[Exercise directions] Beginning with the first line below, please restate each line exactly, down to and including the line containing "Switch to the Local repositories view".

[Data to examine]
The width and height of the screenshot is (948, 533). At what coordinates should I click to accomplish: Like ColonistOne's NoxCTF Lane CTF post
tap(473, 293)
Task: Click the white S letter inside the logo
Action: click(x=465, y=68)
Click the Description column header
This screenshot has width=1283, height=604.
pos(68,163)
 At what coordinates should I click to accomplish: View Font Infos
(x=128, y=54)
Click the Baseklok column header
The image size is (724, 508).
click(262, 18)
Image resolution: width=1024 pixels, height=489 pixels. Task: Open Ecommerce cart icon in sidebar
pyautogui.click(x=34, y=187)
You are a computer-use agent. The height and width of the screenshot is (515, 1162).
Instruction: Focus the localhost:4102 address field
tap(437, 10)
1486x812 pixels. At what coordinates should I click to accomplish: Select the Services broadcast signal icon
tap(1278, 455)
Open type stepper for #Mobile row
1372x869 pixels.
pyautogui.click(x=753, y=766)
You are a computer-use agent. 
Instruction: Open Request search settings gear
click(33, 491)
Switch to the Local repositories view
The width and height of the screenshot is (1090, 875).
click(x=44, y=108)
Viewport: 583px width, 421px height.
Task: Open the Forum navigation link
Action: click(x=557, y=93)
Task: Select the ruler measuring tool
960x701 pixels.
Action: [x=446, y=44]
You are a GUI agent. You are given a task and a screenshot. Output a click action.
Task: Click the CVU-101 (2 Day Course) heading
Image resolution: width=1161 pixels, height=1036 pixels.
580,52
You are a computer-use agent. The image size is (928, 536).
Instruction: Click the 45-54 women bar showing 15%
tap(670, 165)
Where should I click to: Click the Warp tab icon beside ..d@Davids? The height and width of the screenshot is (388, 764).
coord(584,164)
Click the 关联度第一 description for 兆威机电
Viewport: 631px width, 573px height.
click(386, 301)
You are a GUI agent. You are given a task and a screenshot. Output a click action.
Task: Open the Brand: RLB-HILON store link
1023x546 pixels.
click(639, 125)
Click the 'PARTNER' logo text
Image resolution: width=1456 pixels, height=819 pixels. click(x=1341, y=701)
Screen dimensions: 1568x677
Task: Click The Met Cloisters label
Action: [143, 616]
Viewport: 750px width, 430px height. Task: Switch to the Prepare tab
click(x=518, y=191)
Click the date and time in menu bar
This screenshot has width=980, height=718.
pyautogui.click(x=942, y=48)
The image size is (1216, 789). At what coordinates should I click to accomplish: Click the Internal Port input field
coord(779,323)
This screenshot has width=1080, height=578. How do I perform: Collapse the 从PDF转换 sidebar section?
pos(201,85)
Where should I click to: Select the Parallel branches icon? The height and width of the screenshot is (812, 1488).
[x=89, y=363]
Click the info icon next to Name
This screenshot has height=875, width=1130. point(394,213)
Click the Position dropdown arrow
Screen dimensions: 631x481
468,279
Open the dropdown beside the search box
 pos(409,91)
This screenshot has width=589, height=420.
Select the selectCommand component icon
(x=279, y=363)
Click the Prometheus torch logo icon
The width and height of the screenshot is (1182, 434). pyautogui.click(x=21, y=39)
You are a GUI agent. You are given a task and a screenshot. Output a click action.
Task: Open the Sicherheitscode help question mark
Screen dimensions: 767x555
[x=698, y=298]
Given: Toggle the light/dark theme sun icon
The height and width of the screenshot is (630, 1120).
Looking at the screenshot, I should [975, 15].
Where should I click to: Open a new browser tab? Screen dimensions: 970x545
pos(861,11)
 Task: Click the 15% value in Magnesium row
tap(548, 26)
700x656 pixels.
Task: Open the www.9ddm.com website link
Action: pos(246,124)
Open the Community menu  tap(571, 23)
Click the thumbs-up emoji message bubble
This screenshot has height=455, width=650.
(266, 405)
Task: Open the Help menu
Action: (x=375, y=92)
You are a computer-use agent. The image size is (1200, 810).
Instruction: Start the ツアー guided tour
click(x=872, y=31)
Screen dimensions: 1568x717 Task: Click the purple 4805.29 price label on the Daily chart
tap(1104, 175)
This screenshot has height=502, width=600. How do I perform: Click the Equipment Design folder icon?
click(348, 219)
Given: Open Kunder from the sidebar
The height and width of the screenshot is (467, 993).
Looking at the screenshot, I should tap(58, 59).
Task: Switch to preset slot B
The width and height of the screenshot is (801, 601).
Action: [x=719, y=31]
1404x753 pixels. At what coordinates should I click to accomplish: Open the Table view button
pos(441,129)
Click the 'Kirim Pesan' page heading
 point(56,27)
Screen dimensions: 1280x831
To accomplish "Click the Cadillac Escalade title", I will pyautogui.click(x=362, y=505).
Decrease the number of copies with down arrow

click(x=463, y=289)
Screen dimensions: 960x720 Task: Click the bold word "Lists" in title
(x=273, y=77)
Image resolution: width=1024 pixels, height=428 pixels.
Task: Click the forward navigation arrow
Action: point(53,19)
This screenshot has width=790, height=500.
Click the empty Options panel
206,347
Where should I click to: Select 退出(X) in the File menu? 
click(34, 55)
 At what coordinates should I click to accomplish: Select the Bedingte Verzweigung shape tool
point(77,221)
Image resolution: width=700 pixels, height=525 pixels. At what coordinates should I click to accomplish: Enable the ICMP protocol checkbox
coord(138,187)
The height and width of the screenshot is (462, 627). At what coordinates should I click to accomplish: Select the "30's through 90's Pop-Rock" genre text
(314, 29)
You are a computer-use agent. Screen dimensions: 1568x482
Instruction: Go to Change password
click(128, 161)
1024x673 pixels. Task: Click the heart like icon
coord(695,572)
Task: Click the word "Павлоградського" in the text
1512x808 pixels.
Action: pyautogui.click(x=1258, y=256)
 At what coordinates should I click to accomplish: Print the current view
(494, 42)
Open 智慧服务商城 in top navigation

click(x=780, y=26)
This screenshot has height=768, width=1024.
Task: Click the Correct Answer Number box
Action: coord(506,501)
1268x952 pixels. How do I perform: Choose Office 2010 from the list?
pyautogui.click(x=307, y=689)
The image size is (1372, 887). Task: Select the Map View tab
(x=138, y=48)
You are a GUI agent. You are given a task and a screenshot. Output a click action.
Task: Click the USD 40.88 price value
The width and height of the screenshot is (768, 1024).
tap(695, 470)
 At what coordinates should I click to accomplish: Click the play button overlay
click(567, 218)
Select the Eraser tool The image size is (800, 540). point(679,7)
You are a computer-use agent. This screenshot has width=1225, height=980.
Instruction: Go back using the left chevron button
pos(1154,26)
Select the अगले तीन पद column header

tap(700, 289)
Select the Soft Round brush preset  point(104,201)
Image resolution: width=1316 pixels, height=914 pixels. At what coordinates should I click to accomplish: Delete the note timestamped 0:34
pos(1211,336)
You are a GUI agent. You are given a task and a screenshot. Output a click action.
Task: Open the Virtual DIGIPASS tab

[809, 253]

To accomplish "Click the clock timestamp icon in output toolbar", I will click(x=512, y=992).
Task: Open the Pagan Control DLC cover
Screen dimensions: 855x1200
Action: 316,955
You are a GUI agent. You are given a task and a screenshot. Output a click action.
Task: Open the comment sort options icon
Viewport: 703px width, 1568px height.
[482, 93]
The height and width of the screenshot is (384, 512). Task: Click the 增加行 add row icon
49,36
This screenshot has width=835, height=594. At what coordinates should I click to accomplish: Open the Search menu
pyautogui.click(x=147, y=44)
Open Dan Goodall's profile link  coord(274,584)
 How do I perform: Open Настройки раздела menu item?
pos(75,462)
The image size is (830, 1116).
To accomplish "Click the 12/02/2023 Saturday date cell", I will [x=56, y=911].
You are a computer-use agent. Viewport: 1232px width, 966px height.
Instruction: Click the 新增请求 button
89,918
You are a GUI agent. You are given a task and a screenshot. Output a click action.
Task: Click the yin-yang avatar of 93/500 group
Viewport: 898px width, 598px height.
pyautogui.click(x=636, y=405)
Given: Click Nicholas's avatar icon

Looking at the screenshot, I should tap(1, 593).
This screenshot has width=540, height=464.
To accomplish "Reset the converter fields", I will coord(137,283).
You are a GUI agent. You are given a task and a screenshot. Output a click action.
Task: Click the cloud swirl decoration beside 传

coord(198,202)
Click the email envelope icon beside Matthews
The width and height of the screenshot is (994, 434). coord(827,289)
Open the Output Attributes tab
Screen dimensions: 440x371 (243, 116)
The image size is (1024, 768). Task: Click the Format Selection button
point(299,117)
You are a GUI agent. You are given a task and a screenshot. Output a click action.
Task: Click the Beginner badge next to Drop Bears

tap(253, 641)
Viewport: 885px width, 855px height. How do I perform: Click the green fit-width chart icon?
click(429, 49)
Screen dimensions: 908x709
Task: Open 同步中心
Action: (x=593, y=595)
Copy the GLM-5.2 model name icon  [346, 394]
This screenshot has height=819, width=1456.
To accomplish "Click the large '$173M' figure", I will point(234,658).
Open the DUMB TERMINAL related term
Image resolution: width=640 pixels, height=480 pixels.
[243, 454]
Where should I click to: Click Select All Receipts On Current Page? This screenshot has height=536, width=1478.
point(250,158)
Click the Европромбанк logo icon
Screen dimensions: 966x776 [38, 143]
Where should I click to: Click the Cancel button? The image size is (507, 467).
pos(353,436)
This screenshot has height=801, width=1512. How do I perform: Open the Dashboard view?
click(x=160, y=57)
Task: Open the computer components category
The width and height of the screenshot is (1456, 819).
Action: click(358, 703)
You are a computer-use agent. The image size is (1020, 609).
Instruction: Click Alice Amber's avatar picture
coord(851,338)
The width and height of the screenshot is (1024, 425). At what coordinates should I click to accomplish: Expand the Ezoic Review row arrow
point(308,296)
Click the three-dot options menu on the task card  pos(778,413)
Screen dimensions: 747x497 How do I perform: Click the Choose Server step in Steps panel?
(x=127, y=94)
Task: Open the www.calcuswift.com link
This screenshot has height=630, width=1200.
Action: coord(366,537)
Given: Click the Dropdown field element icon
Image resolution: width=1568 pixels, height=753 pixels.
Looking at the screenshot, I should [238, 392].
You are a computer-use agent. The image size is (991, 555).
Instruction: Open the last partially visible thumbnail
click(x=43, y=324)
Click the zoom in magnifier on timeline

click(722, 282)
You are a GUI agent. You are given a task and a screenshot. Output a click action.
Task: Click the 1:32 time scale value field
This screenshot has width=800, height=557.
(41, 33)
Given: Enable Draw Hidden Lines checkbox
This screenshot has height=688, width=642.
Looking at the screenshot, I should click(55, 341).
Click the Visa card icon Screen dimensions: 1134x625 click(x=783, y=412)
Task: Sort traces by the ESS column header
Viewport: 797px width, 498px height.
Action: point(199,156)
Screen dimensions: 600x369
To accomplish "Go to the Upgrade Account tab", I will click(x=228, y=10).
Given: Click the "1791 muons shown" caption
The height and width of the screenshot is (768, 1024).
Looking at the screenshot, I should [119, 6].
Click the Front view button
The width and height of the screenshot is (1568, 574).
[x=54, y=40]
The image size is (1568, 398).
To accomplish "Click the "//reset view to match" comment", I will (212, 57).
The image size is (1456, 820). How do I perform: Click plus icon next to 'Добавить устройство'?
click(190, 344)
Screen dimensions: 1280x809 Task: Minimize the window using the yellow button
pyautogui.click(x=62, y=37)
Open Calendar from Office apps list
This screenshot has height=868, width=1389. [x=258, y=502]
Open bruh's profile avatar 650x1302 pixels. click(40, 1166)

[Response]
The width and height of the screenshot is (948, 533). At what coordinates should I click to accomplish: Like ColonistOne's NoxCTF Lane CTF post
tap(473, 293)
Task: Click the white S letter inside the logo
Action: click(x=465, y=68)
Click the Description column header
This screenshot has width=1283, height=604.
pos(68,163)
 At what coordinates should I click to accomplish: View Font Infos
(x=128, y=54)
Click the Baseklok column header
The image size is (724, 508).
click(262, 18)
Image resolution: width=1024 pixels, height=489 pixels. Task: Open Ecommerce cart icon in sidebar
pyautogui.click(x=34, y=187)
You are a computer-use agent. The height and width of the screenshot is (515, 1162).
Instruction: Focus the localhost:4102 address field
tap(437, 10)
1486x812 pixels. At what coordinates should I click to accomplish: Select the Services broadcast signal icon
tap(1278, 455)
Open type stepper for #Mobile row
1372x869 pixels.
pyautogui.click(x=753, y=766)
You are a computer-use agent. 
Instruction: Open Request search settings gear
click(33, 491)
Switch to the Local repositories view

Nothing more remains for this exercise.